Grizzlies it is. No real history in Memphis, no devoted fan base, nobody who really cares much about them. Mark my words, Ballmer poaches the Grizzlies. With the OKC TBDs down in the area, that covers the Tennessee/Arkansas market anyway.

Expansion can’t be ruled out out completely either. Vegas and KC are itching for a team, and I just can’t see the Maloofs moving the Kings after all this. But for the New Sonics, I really do see the Grizzlies as the most likely quarry for Ballmer. I just don’t see a whole “Save Our Grizzlies” grassroots movement happening, so it’s really no comparison.

A couple of years ago, Grizzlies owner Michael Heisley attempted to sell out, but the deal foundered, perhaps because it was contingent on, among other things, the team staying put in Memphis for four more years. (Where have we heard this before?) There was, in fact, a “Save the Grizzlies” grassroots movement — but it was in Vancouver, before the Griz abandoned the Northwest for the Mid-South. (Where have we heard this before?)

Prying the Clippers out of L.A. is a new one on me, but it makes a certain amount of sense: the Lakers dominate that market, and likely always will.
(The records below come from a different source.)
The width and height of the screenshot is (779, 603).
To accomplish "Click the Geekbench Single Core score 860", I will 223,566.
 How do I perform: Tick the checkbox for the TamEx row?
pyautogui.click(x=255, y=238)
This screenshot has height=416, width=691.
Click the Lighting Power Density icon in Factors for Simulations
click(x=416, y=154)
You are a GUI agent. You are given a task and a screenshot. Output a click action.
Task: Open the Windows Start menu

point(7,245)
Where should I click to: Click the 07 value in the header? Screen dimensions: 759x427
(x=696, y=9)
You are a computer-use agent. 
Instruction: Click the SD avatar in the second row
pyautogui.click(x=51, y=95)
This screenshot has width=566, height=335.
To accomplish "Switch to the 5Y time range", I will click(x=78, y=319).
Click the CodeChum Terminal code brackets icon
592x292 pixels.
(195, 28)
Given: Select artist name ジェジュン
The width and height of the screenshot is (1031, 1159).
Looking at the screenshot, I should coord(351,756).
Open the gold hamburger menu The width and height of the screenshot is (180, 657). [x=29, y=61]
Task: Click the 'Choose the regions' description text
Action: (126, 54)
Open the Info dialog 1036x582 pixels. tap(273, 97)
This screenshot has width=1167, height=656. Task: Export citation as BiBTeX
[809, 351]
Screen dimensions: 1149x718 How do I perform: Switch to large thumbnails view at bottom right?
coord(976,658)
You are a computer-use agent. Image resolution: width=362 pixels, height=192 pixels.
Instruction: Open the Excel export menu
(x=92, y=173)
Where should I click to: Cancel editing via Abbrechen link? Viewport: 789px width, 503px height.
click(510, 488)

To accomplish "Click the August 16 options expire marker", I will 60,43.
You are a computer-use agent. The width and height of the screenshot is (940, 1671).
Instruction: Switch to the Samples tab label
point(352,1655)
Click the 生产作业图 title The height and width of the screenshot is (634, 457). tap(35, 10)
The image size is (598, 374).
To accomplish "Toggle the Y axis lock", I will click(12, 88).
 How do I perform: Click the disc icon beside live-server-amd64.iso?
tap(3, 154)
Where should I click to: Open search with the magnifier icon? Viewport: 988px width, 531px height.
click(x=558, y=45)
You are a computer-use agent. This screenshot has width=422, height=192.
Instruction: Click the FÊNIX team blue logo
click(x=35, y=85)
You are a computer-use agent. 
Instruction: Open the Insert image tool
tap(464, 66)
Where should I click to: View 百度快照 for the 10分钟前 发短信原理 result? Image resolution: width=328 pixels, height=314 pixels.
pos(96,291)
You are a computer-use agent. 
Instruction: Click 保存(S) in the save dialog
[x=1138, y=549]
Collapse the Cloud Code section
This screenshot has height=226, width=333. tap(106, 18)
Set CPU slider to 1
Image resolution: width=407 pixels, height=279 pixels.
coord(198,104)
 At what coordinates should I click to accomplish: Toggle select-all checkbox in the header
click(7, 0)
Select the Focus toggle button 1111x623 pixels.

The Clippers are no longer the doormats of the NBA — it’s unlikely they’ll ever again have a season as bad as 1986-87, when they lost 70 games out of 82 — but middling success insures they’ll never have a national constituency the way the Lakers do. And certainly the Hornets aren’t going anywhere, for exactly the reasons given.

So: the Grizzlies. Not an impossible scenario. But it’s worth remembering that the Griz departed the 20,000-seat Pyramid Arena in 2004 in favor of the smaller but more lucrative FedEx Forum. What happened to the Pyramid? It’s about to be turned into one of those Bass Pro Shops. Fans of Seattle’s KeyArena as it is should be shuddering about now.





6 comments

  1. McGehee »

    5 July 2008 · 3:20 pm

    Cabela’s doesn’t have a Seattle-area venue, I don’t think…

    I’m still mystified that anyone thought the Clippers would ever catch fire in L.A. Being in San Diego made a certain amount of sense, but if they couldn’t find enough support there, they shouldn’t have tried to move into a market that already had, as you say, a team with a national following. That would be like the Washington Bullets Capitals moving to Boston or Chicago.

    I wonder if I should be surprised or relieved I hadn’t known Memphis even had an NBA team…

  2. CGHill »

    5 July 2008 · 4:04 pm

    Given their attendance figures, there are likely people in Memphis who hadn’t known Memphis even had an NBA team.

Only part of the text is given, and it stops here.